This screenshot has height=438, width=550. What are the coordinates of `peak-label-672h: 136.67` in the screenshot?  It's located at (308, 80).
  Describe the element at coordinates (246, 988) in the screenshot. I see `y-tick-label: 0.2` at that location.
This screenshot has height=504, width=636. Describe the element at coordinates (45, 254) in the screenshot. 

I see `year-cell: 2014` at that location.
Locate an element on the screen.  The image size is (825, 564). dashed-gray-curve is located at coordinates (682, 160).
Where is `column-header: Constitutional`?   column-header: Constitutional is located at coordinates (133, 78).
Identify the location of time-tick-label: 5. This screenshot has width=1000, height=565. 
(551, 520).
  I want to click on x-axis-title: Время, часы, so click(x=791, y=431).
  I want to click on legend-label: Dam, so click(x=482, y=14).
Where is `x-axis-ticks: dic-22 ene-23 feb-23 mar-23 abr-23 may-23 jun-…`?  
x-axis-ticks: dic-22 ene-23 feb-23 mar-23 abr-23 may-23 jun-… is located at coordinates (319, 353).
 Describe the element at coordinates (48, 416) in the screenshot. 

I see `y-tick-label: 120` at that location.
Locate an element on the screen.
____
Give each line of the records above as a JSON list of strings, one string per line, omitting blank lines.

Solution to this task -
[
  "This screenshot has height=438, width=550. What are the coordinates of `peak-label-672h: 136.67` in the screenshot?  It's located at (308, 80).",
  "  Describe the element at coordinates (246, 988) in the screenshot. I see `y-tick-label: 0.2` at that location.",
  "This screenshot has height=504, width=636. Describe the element at coordinates (45, 254) in the screenshot. ",
  "I see `year-cell: 2014` at that location.",
  "Locate an element on the screen.  The image size is (825, 564). dashed-gray-curve is located at coordinates (682, 160).",
  "Where is `column-header: Constitutional`?   column-header: Constitutional is located at coordinates (133, 78).",
  "Identify the location of time-tick-label: 5. This screenshot has width=1000, height=565. ",
  "(551, 520).",
  "  I want to click on x-axis-title: Время, часы, so click(x=791, y=431).",
  "  I want to click on legend-label: Dam, so click(x=482, y=14).",
  "Where is `x-axis-ticks: dic-22 ene-23 feb-23 mar-23 abr-23 may-23 jun-…`?  ",
  "x-axis-ticks: dic-22 ene-23 feb-23 mar-23 abr-23 may-23 jun-… is located at coordinates (319, 353).",
  " Describe the element at coordinates (48, 416) in the screenshot. ",
  "I see `y-tick-label: 120` at that location.",
  "Locate an element on the screen."
]